Chubin went on to explain that the wars in Iraq in 1991 and 2003 demonstrated US military superiority as well as American weakness at dealing with an insurgency in built-up areas. A nuclear capability could offset this disadvantage.
Brandon Friedman, a lecturer at Tel Aviv University and a researcher at its Moshe Dayan Center for Middle Eastern and African Studies, responded to this thesis. He told the Post that Chubin, whose work he greatly respects, overlooks the concept that Iran’s movement towards a nuclear weapons program is creating a security dilemma whereby Israel would lose its ability to maintain its military edge in the region.
“If Israel wants to protect its own security, it cannot afford to allow for this possibility,” he said.

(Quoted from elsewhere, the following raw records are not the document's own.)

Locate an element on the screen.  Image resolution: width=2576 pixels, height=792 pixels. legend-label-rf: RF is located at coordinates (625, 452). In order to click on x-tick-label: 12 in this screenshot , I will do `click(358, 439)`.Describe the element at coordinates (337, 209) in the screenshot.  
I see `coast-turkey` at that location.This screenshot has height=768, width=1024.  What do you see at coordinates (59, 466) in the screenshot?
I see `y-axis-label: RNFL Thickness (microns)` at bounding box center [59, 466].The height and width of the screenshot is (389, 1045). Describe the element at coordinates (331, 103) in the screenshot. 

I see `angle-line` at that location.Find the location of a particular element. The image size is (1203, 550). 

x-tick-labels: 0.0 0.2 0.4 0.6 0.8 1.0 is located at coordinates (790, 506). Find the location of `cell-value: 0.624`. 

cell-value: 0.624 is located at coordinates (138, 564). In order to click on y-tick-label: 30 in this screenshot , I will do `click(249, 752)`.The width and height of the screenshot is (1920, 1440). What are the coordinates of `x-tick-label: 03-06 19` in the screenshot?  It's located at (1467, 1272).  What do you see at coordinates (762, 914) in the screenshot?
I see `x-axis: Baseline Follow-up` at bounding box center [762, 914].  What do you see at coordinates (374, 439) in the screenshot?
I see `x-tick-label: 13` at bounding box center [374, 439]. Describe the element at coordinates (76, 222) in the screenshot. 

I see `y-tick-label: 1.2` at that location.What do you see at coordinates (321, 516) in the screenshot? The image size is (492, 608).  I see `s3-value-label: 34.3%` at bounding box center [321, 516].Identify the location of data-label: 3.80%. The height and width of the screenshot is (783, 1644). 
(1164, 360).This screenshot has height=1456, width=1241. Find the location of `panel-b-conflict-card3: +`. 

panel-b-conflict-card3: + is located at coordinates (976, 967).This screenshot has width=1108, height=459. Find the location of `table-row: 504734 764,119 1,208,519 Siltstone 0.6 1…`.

Friedman said, “It was Iran that decided to invade Iraq instead of accepting a cease-fire and that Chubin’s statement in the study that ‘Iran’s rhetoric and behavior can, of course, be off-putting,’ is a vast understatement.”
Furthermore, Friedman argued the idea that Iran is essentially a non-aggressive actor and is looking to implement some kind of forward defense overlooks the point that from Israel, as well as other regional countries’ perspectives, the Iranian regime is seen as an aggressive offensive actor.
Chubin’s main point, that Tehran’s military capabilities do not match its ambitions is “precisely why it wants nuclear weapons, it doesn’t have the conventional power to carry out its ambitions and nuclear weapons would instantly make its ambitions realizable,” said Friedman.